When the NASCAR Sprint Cup season begins later this month, Tony Stewart will not be among the drivers in the field for the Daytona 500.
The three-time NASCAR champion will miss the start of the 2016 season -- his final one as a driver -- after suffering a fractured vertebra in a non-racing accident on Sunday and undergoing back surgery on Wednesday.
Stewart is expected back behind the wheel after a full recovery, but there is no timetable for his return. An interim driver had yet to be named.
Stewart-Haas Racing called Stewart's injury a burst fracture of the L1 vertebra. After attending the Barrett-Jackson collector car auction in Scottsdale, Ariz., on Saturday, Stewart suffered the back injury in all-terrain vehicle accident in the dunes near the Arizona/California border on Sunday.

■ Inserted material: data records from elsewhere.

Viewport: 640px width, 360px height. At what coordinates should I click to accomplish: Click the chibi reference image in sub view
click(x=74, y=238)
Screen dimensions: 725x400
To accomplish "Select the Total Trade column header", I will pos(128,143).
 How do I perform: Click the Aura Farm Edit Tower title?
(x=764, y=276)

He was taken to a local hospital for evaluation before flying to Charlotte, N.C., on Tuesday evening and being admitted to a hospital there. On Wednesday, he underwent surgery.
Stewart's team emphasized that the driver was awake and alert throughout the evaluation process after the accident and was able to move all his extremities.

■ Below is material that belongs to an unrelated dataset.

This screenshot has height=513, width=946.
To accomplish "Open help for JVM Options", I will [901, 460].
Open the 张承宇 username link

The 44-year-old Stewart Stewart was to have competed in the Feb. 13 Sprint Unlimited non-points exhibition race at Daytona International Speedway. Now, he will miss that race and the season-opening NASCAR Sprint Cup Series points race, the Daytona 500 on Feb. 21 at 1 p.m. ET on FOX.
Winning that event for the first time was at the top of Stewart's bucket list. This was to have been Stewart's last run in the Great American Race. At the end of the 2016 season, he will turn over the seat of the No. 14 Chevy to Clint Bowyer.
A burst fracture similar to Stewart's, described in medical language as a "traumatic spinal injury," is characterized as more serious than the type of compression fracture of the spine that Denny Hamlin suffered at Auto Club Speedway in Fontana, Calif., in 2013.
Hamlin avoided surgery, missed four races and used a relief driver at Talladega before returning to full-time action.